Recognizing the (In)visible: What is the Impact of COVID-19 on LGBTQ Communities in India?

 In GEH Blog

Authored by: Edwin Thomas and Anita Raj

June 24, 2020

At the peak of India’s COVID-19 crisis and the subsequent lockdown, a petition was filed in Delhi’s state court requesting rehabilitative assistance, including food, medicines and rent exemption for sex workers and members of the LGBTQ community. This petition is in line with recent media highlighting that LGBTQ individuals, and in particular transgender people, face disproportionate risk for COVID-19 and lockdown-related health consequences in India. Unfortunately, this petition, which also included request for protections for sex workers, was set aside for lacking necessary “groundwork” to justify its consideration.

Perhaps the petition did inadequately describe how these vulnerable groups could be identified and how implementation of protections could occur in light of identification difficulties, as noted by the justices.  Regardless, such a set aside negates the fact that LGBTQ individuals may face greater risk for COVID-19 infection and mortality, and maintains the invisibility and discrimination of LGBTQ individuals broadly.

This judgment of the High Court in Delhi is emblematic of continued deprioritization of gender inclusivity in policy, and reinforces a national policy framework for COVID-19 assistance in India that does not consider vulnerable LGBTQ groups. A nation cannot contend with a pandemic if it lacks consideration of its most marginalized.

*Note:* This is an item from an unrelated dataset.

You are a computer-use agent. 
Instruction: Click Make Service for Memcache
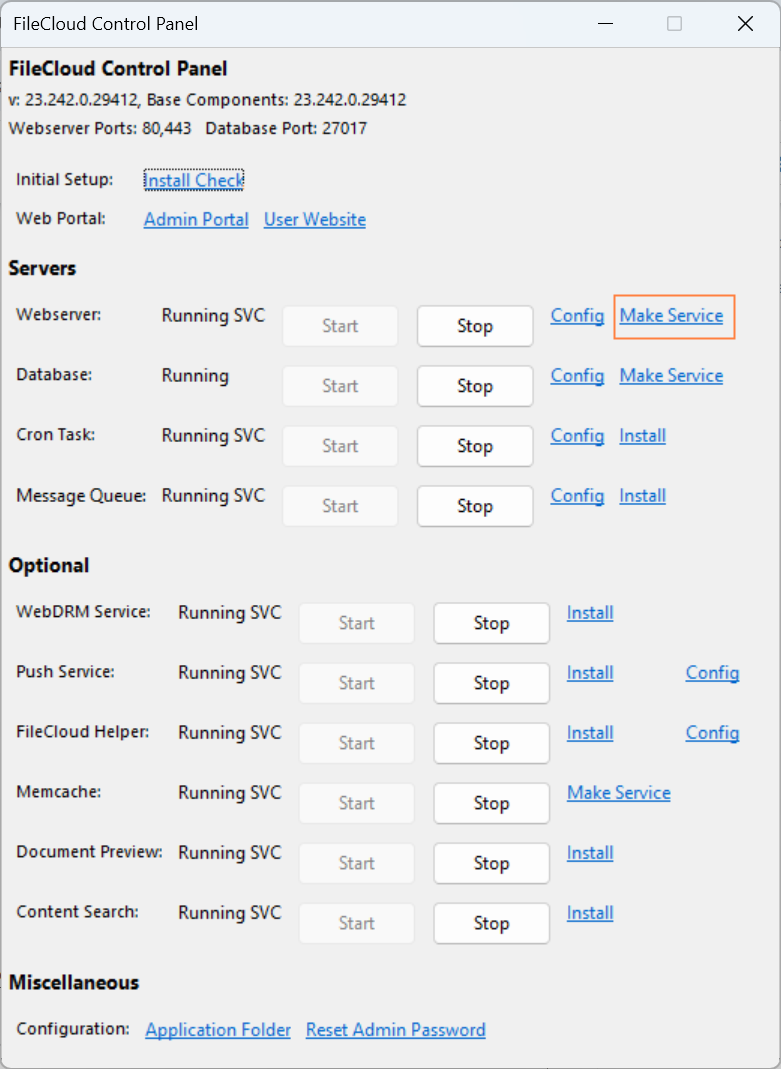(618, 792)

While India has seen progressive judgments for LGBTQ rights from the highest court of the land, discriminatory laws pertaining to gender self-identification and impunity for violence persist. Correspondingly, LGBTQ individuals in India continue to face job and housing discrimination, and even institutionalized violence, increasing their vulnerability to homelessness, poverty, and poor access to health care. This, in turn, can increase their risk for exposure to the coronavirus and severe complications if infected, for a population that disproportionately bears the burden of HIV infections, tuberculosis, depression, anxiety and substance use.

Reinforcing ongoing health disparities for LGBTQ communities during the pandemic will only serve to increase the caseload and case fatality rate from COVID-19 for the nation as a whole.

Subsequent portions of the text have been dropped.